E' quasi inevitabile che, in un contesto di questo tipo, individui come Tartaglia possano reagire violentemente.

Credo che tra i tanti danni provocati da Berlusconi alla società italiana, la deleggitimazione della magistratura sia uno dei più gravi e con le conseguenze più pericolose.

Unknown ha detto...

Attenzione. Una cosa è reagire ad un attacco diretto e concreto (a un pugno eventualmente rispondo con un pugno se non ho possibilità di ricorrere a chi di dovere); altra cosa è valutare una gestione politica di un governante come fosse un atto violento. E' una bella forzatura. Non si possono sovrapporre le due cose e considerarle sullo stesso piano. Ad un atto politico non condiviso e giudicato inopportuno o iniquo le risposte devono essere di tipo politico e rimanere in un ambito civile non violento. Le sedi sono quelle previste dalla Costituzione o la protesta pubblica e civile, non certo la violenza. Nel caso di Berlusconi-Tartaglia si è trattato di un malato di mente e dunque al di là di una valutazione razionale.

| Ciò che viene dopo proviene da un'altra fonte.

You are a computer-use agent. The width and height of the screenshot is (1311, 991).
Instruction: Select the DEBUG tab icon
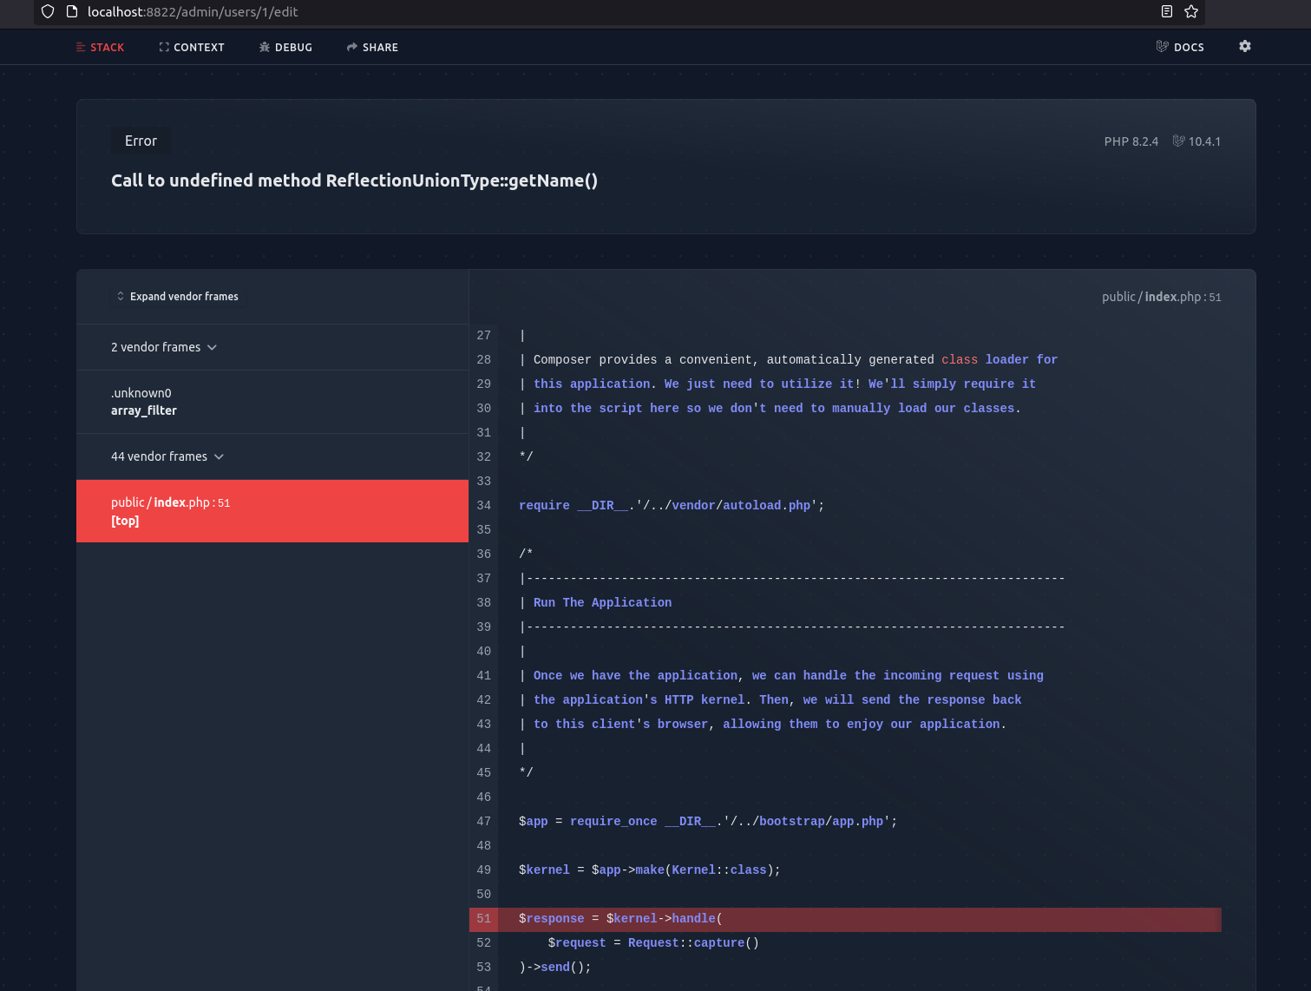pyautogui.click(x=264, y=47)
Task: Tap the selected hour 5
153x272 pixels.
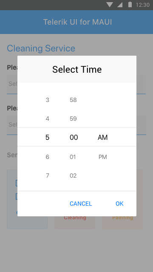Action: click(47, 137)
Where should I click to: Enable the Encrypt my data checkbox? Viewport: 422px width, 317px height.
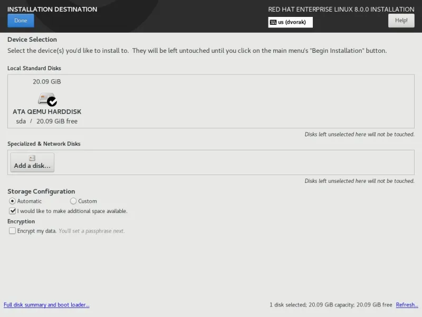click(13, 231)
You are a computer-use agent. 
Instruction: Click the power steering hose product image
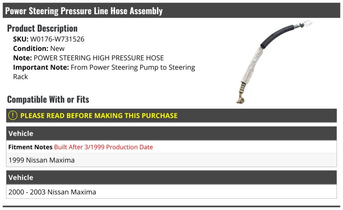pyautogui.click(x=274, y=62)
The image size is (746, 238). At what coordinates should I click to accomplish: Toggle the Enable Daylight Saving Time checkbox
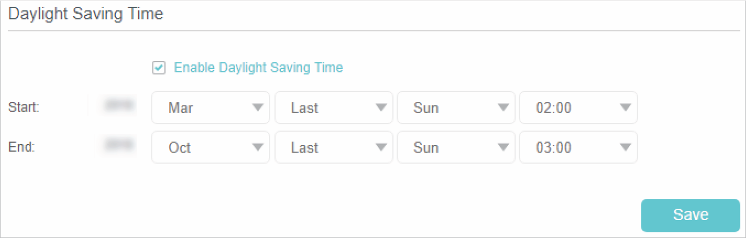159,67
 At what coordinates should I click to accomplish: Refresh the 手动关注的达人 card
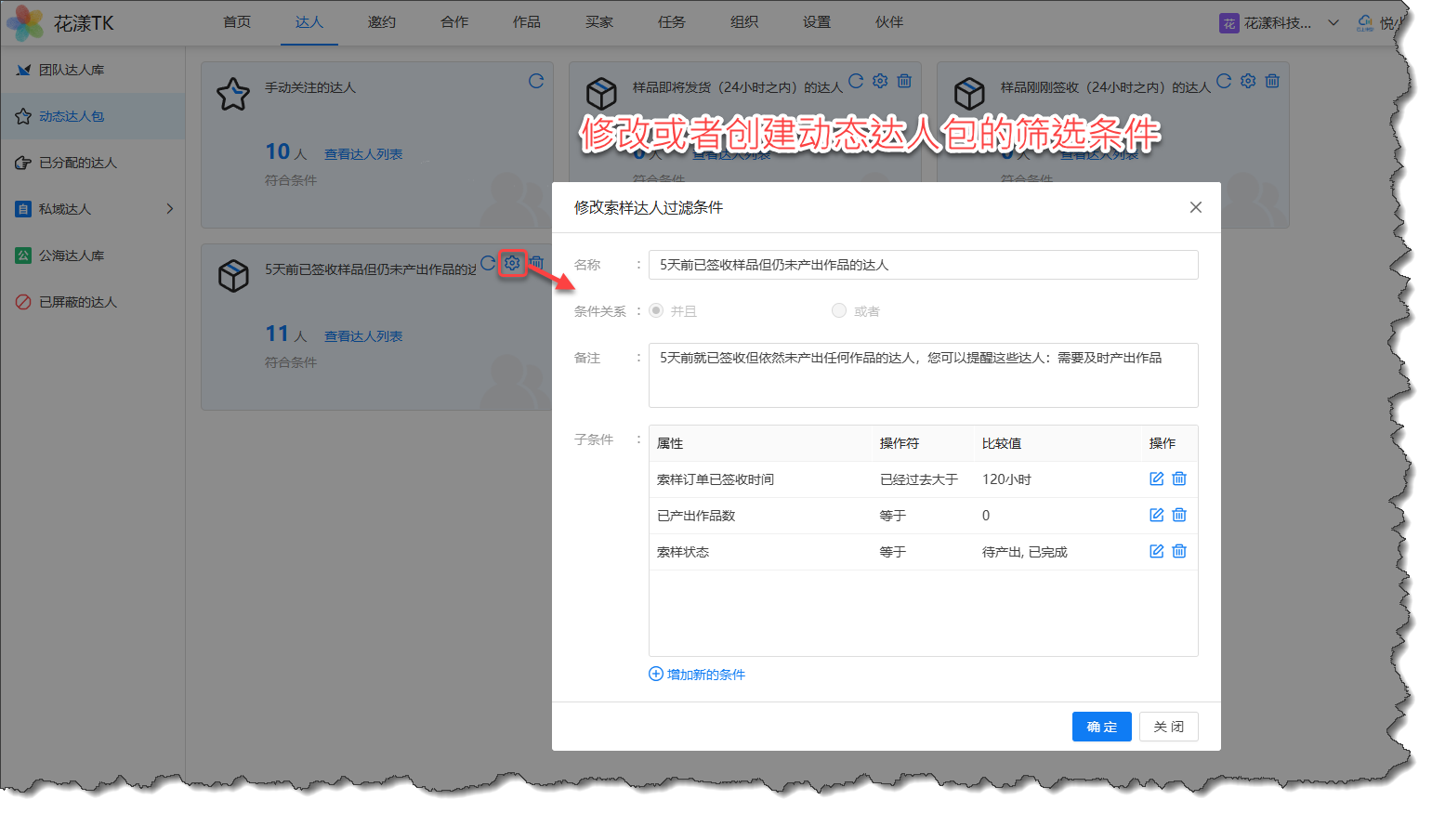(x=536, y=82)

Giovanni Sonego ha detto...

Sono abbastanza d'accordo. Ma che dire di uno stato che preleva il soldi del tuo TFR per coprire i buchi?

E ancora: se le sedi previste dalla costituzione vengono private della necessaria autorevolezza e messe in condizione di non lavorare, come si fa ad avere giustizia?

Unknown ha detto...

A questo dovrebbero provvedere le regole del confronto democratico e la dialettica politica. La minoranza e l'opposizione parlamentare dovrebbero servire anche a questo. Gli elettori dovrebbero far sentire il proprio dissenso al momento del voto, i giornali dovrebbero fare il loro mestiere invece di leccare il deretano ai potenti di turno, i sindacati dovrebbero mobilitare i lavoratori... Ma mi rendo conto che si scivola inevitabilmente nell'accademia pura, nella retorica se non nell'utopia. Il discorso si farebbe complesso, complicato e troppo articolato per essere affrontato in questa sede. Ma in sintesi la conclusione ritorna al punto di partenza. La scelta della violenza è sempre da respingere salvo poche, rare, giustificate e non altrimenti evitabili eccezioni citate nel corso della nostra discussione.